WORK ORDER A :: According to the Kiel mutiny article, on what date did the mutiny break out?
WORK ORDER B :: Output the part of the Kiel mutiny article starting at "Significant unrest in" and ending at "fleet's capital ships.".
WORK ORDER C :: Go on with the Kiel mutiny article from the point where it stops.

DOCUMENT SEGMENT ::
Commanders and leaders
- Karl Artelt; Lothar Popp;: Wilhelm Souchon; Gustav Noske;

= Kiel mutiny =

Revolt by sailors of the German High Seas Fleet in 1918

The Kiel mutiny (Kieler Matrosenaufstand) was a revolt by sailors of the German High Seas Fleet against the maritime military command in Kiel. The mutiny broke out on 3 November 1918 after sailors at Wilhelmshaven refused orders on 30 October to sail out for what was to be the final battle against the British Grand Fleet. The mutineers saw the planned battle, which had been ordered by the Admiralty without the knowledge or approval of the German government, as a futile "death voyage". They took over Kiel by means of workers' and soldiers' councils and then helped spread them across Germany. The German Revolution that was triggered by the councils swept aside the Hohenzollern monarchy within a few days, brought about the end of the German Empire and led to the establishment of the Weimar Republic.

== Background ==

=== Morale in the High Seas Fleet ===
Following the Battle of Jutland in mid-1916, the leadership of the German Empire did not want to risk losing additional ships that it would be unable to replace. The fleet had consequently lain for the most part idly at anchor since the battle. Many officers transferred from capital ships to submarines and light vessels, which still had a role to play in the fighting. They were generally replaced by young officers who did not know how to handle the more experienced crews. The discipline and spirit of those who remained with the capital ships consequently suffered.

Significant unrest in the fleet began in the summer of 1917. On the battleship , a system of shop stewards began to be established as early as March. During the following months, a number of sailors expressed dissatisfaction with their poor rations and treatment to representatives of the anti-war Independent Social Democratic Party (USPD). On 1 August, 49 men from the dreadnought SMS Prinzregent Luitpold disembarked without permission at Wilhelmshaven after a free watch and a movie showing were cancelled. Eleven were arrested and imprisoned. The next day, almost the entire crew of 600 men walked off in support of their comrades. Two of the ringleaders were later executed, and others sentenced to prison. During the remaining months of the war, secret sailors' councils were formed on a number of the fleet's capital ships.

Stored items

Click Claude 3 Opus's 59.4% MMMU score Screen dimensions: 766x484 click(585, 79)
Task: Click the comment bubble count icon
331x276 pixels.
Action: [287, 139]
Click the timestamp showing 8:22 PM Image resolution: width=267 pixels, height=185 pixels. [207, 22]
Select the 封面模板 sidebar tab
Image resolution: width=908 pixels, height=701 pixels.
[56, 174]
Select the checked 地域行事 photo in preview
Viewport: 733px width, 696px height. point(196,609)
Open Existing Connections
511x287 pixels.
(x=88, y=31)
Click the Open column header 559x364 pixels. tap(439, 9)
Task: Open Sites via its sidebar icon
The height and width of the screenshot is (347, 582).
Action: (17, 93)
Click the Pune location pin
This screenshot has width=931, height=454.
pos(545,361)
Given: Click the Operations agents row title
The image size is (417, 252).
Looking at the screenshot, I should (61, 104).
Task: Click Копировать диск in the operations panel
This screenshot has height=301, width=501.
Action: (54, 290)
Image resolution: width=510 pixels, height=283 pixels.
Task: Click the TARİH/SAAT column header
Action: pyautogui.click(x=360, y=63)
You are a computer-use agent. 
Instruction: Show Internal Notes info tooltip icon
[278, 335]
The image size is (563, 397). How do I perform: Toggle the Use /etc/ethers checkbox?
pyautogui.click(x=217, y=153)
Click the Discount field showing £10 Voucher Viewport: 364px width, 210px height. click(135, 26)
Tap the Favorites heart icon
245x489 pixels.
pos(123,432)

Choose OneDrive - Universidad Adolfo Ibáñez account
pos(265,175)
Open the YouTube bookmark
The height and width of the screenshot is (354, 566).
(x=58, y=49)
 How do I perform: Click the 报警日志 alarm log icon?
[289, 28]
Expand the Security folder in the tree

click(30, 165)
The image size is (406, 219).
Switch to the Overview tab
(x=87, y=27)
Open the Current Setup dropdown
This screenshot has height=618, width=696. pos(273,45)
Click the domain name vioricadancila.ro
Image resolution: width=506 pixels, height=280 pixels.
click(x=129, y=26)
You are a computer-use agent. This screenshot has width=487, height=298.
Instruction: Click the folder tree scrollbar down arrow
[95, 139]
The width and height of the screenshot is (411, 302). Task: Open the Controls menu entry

EXERCISE OUTPUT A :: 3 November 1918

EXERCISE OUTPUT B ::
Significant unrest in the fleet began in the summer of 1917. On the battleship , a system of shop stewards began to be established as early as March. During the following months, a number of sailors expressed dissatisfaction with their poor rations and treatment to representatives of the anti-war Independent Social Democratic Party (USPD). On 1 August, 49 men from the dreadnought SMS Prinzregent Luitpold disembarked without permission at Wilhelmshaven after a free watch and a movie showing were cancelled. Eleven were arrested and imprisoned. The next day, almost the entire crew of 600 men walked off in support of their comrades. Two of the ringleaders were later executed, and others sentenced to prison. During the remaining months of the war, secret sailors' councils were formed on a number of the fleet's capital ships.

EXERCISE OUTPUT C ::
=== Political changes ===
On 29 September 1918, the Supreme Army Command informed Emperor Wilhelm II that the military situation was hopeless in the face of the enemy's overwhelming advantage in manpower and equipment. General Erich Ludendorff said that a request for an immediate ceasefire should be sent to the Entente powers. In hopes of more favorable peace terms, he also recommended accepting American president Woodrow Wilson's demand that the imperial government be democratized. His aim was to protect the reputation of the Imperial Army by placing the responsibility for the capitulation and its consequences at the feet of the democratic parties and the Reichstag.

Emperor Wilhelm II appointed Prince Maximilian of Baden the new imperial chancellor on 3 October. The Prince was considered a liberal and was a representative of the royal family. His cabinet included, for the first time, members of the Social Democratic Party (SPD). The following day, the new government offered the Allies the truce on which Ludendorff had insisted, and, on the fifth, the German public was informed of the dismal situation that its military was facing. Even up to that late point, government propaganda and the press had led the people to believe that the war would still be won. The shock of the impending defeat caused a "paralytic bitterness and deep resignation" that eased the way for those who wanted an immediate ceasefire.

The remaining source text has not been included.